決算の数字としては、赤字の補填であった公債償還基金の取崩し等の特別の財源対策からの脱却を果たし、88億円の黒字で着地しました。京都市の現在の財政状況としては、数年前の財政破綻の危機は脱却できたと言えます。

当時は、支出が収入を上回っており、毎年100億円以上の赤字を計上しており、このままだと数年で資金繰りがまわらなくなり財政破綻するという状況でした。

私は議員に初当選した2015年以来、一貫して「収入の範囲内で支出の予算を組まなければいけない」という、ごく当たり前のことを訴え続けてきたわけですが、財政破綻寸前という状況でお尻に火が付き、この当たり前のことがようやくできるようになった結果、赤字による出血が止まったわけです。

これ自体は、総論としては評価していますが、結果オーライというわけではありません。

1つは、過去負債の返済負担です。京都市としては、特別の財源対策として公債償還基金を取り崩した分の積戻しが必要な約470億円を過去負債と定義しておりますが、それ以外にも特例的な市債と呼ばれる赤字の補填のために発行した市債の返済をはじめ、臨時財政対策債の前借りなどの隠れ負債もあり、その何倍もの過去負債があります。

これらの返済負担は、年間100億円を超えるものであり、本来であれば、街の発展に資する投資や福祉に使うことができた原資を門川市政が先食いで使い込んだことになります。まさにツケの先送りのツケを今払わされているわけです。

もう1つは、収支の改善に大きく寄与したのは、各種公共サービスの値上げやサービスカットによる市民負担であった点です。

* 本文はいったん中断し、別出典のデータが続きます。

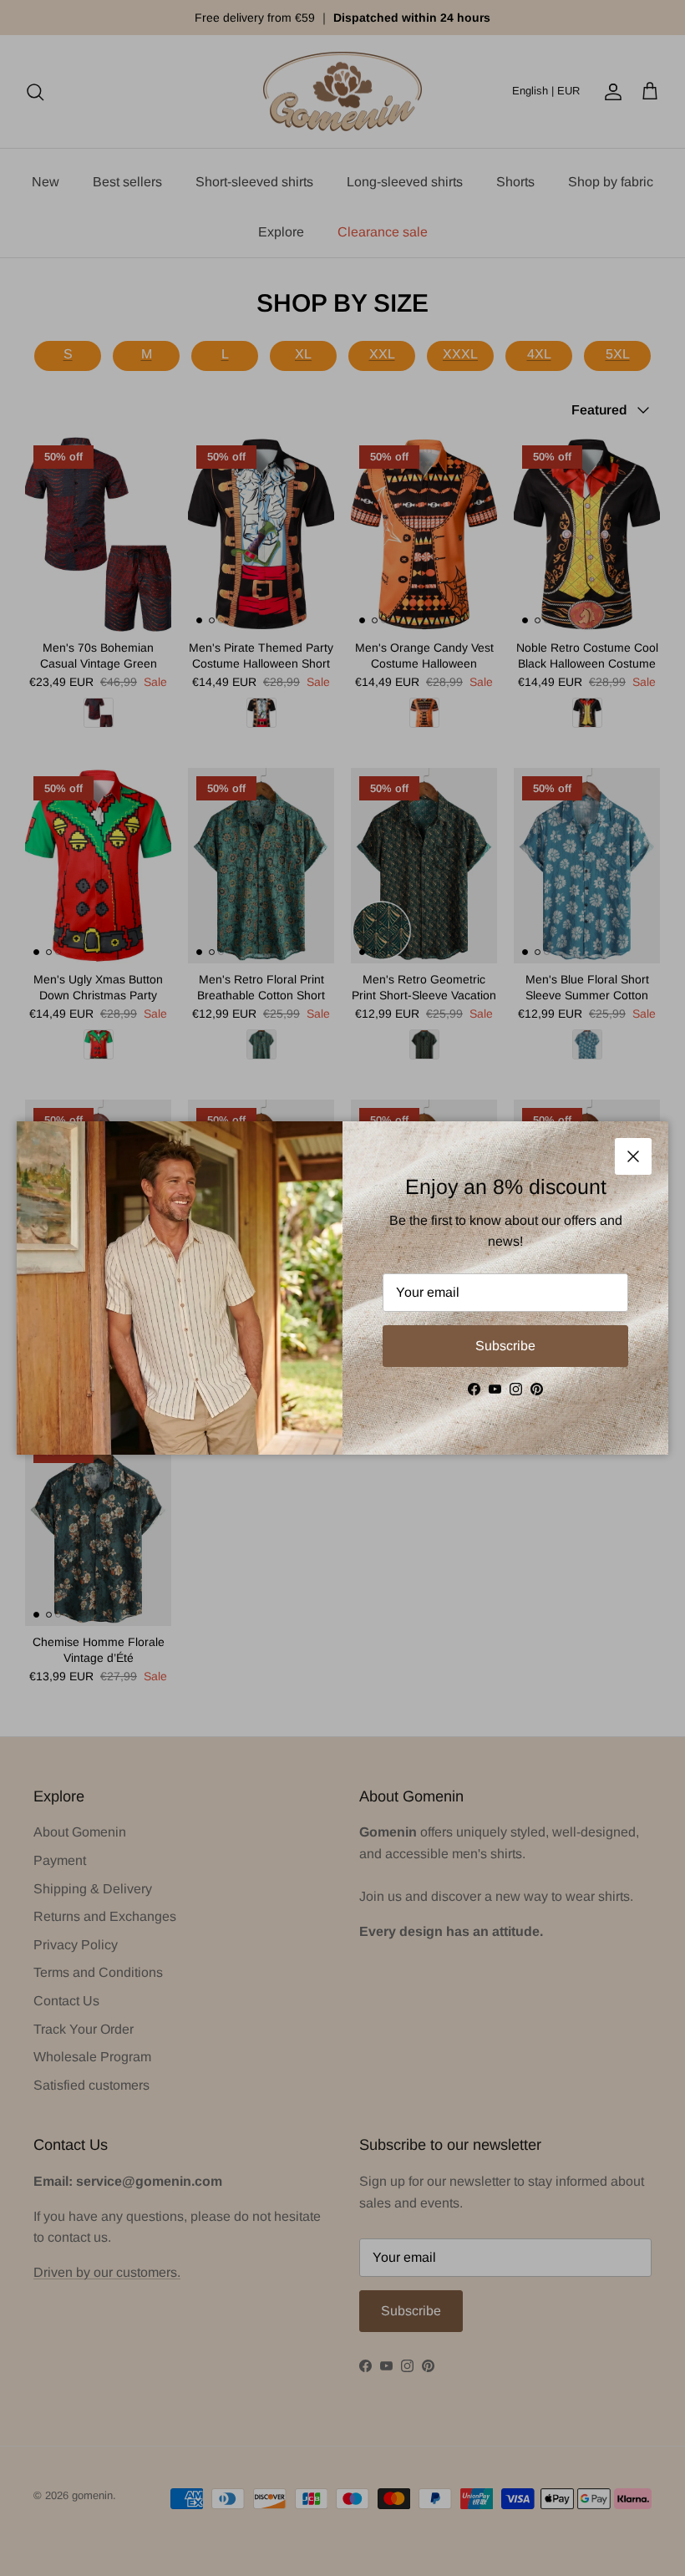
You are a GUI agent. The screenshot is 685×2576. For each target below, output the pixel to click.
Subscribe (505, 1346)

財政破綻寸前という緊急事態でしたので、やむを得ない点はありましたが、本来の改革とは、コストを下げながらもサービスを向上させるような取り組みです。

財政破綻寸前のギリギリから取り組むのでなく、もっと前から改革に向き合っていれば、もっとソフトランディングできましたし、本来の改革により市民負担に頼らざるを得ないやり方は避けられました。

この市民負担増も、まさにツケの先送りのツケなのです。

とは言え、財政が一定の安定を取り戻したことも事実です。今後、社会保障費は増え続けるのは避けられず、また、過去負債の返済という制約がある中でも、新たな施策を行う財源も必要です。

今、まさに本来の改革に腰を据えて取り組むべき時です。遅れているDX化の推進や、官民共創やSIB、PFSなどの民間の知恵や資金を活用する新しい行政手法の確立、所有からシェアリングエコノミーへの転換、ゲーミフィケーションの活用など、チャレンジすべき改革はたくさんあります。

松井市長は、改革とは何を目指し、どのような方向性で考えているのか、マニフェストで掲げた政策の実現への道のりと財源確保のために、具体的にどのような改革を行っていく考えなのか、喧々諤々の議論をして参りたいと思います。